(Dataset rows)
** Begin **
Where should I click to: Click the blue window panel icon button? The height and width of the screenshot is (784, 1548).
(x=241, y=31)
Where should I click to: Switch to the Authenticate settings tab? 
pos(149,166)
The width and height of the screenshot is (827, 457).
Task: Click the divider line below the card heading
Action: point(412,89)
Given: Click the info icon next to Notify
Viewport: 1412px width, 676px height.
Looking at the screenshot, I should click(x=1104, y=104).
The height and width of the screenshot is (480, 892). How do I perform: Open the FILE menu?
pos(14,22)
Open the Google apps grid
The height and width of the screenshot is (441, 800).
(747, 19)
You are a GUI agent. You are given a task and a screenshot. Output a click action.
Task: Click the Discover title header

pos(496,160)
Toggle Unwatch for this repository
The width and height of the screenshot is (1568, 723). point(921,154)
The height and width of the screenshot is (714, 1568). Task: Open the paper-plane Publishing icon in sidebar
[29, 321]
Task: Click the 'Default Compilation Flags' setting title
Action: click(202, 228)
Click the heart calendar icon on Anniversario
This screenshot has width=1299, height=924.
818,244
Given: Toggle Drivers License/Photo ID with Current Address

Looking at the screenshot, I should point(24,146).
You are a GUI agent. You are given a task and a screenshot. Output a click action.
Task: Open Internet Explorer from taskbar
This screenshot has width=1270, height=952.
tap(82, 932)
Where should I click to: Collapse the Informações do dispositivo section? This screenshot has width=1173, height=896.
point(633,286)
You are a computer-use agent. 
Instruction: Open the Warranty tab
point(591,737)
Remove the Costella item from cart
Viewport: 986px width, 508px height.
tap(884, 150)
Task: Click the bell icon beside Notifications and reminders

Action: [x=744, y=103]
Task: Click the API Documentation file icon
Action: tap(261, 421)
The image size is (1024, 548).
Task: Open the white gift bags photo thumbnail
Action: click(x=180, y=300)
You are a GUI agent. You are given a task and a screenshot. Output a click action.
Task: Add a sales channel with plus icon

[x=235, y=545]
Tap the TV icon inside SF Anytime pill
** End **
* **Aim**: Copy out each line of the items above that contains the word "with".

* **Right answer**:
Given: Toggle Drivers License/Photo ID with Current Address
Task: Add a sales channel with plus icon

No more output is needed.